According to Joe Falzon’s report, the permit for the supermarket was approved by MEPA despite the objections filed by the Civil Aviation Department and the Malta International Airport, because the supermarket was located within 250m of runway 24, and its height was 2.5m higher than the runway approach protection surface.
The permit was even approved despite a previous refusal for a car-hire firm to build a garage, because the site is within the public safety zone on the approach to runway 24.
Joe Falzon said he had concluded his report, which highlights discrepancies between the way MEPA treated applications presented by the previous owner of the site; and the way it treated an application by construction magnate Charles Polidano on the same plot of land.
“While in the case of the previous applicant the objections presented by the Civil Aviation Department led to its rejection, the same objections were dismissed simply because other developments exist in the area,” Falzon told MaltaToday.
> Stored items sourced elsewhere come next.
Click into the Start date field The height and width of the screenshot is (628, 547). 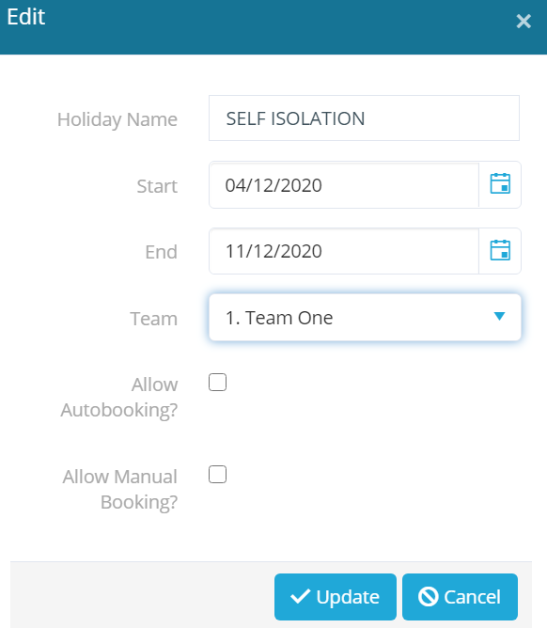[x=344, y=185]
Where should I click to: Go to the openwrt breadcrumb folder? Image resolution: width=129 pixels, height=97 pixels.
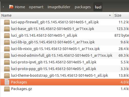[x=36, y=7]
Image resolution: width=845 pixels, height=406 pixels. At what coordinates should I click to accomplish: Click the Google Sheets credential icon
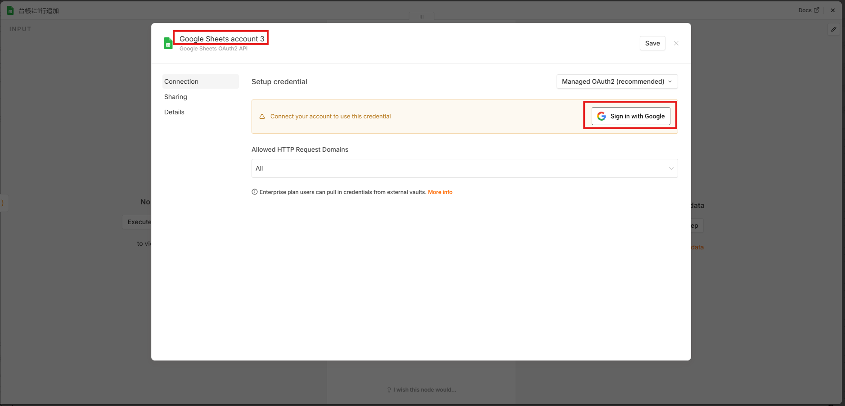[x=168, y=43]
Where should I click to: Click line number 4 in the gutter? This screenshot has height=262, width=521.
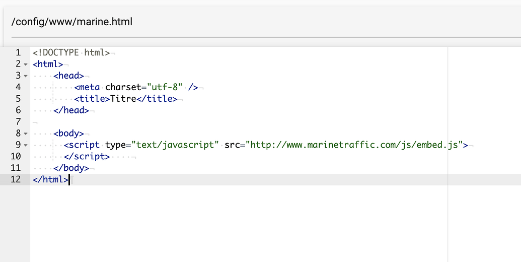[18, 87]
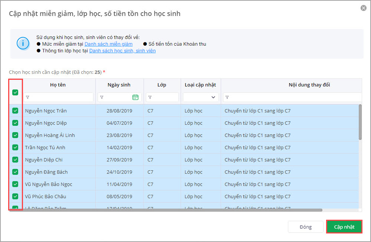Click the filter icon in Họ tên column
Image resolution: width=371 pixels, height=242 pixels.
click(x=28, y=97)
He also noted that while previously the Director of Agriculture had objected to the development, this objection was dropped when Polidano applied for a car park on the same portion of land.

Safety rules ignored
Falzon started his investigation after the original owner of the land complained that his request to develop the same land had been turned down on three occasions by MEPA.
Subsequently he sold his land to Charles Polidano, who found no difficulty in obtaining the development permit requested.
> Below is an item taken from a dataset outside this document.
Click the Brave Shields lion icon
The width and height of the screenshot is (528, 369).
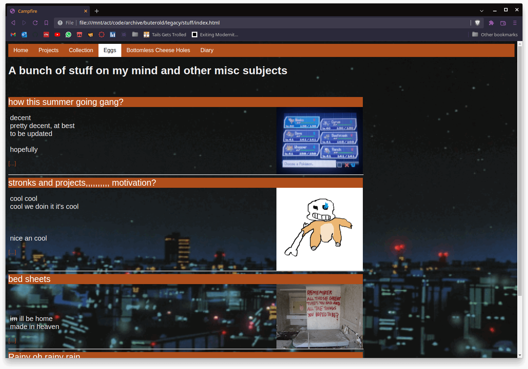click(x=478, y=23)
“After I presented the report to the MEPA chairman I was told that MEPA will be conducting its own internal investigation on this permit but I have not heard anything about this case since than,” Falzon told MaltaToday.
Falzon announced that he was investigating this permit in his annual report published back in April.
A permit for a similar supermarket in Safi was also deemed irregular by the auditor in a report published on the eve of the 2008 general election, which then prompted the mass resignation of MEPA’s development control commission, which issued the permit.
Although Falzon has now concluded his report, he is still waiting for MEPA to conduct its own internal investigation on how the permit was issued.

Shoppers warned
Despite the approval of the supermarket, people parking their cars at the Lidl supermarket’s car park in Luqa are met by a health risk sign, warning them that their health and safety is “highly at risk in the event of an accident involving low flying planes” which regularly pass over the supermarket because of the nearby airport.

The warning cites Lidl’s obligation, as per a 2004 legal notice, to warn shoppers that the site of the supermarket is “in the direct path of low flying aircraft” and therefore exposed to health and safety risks, “particularly in the event of an aircraft accident”.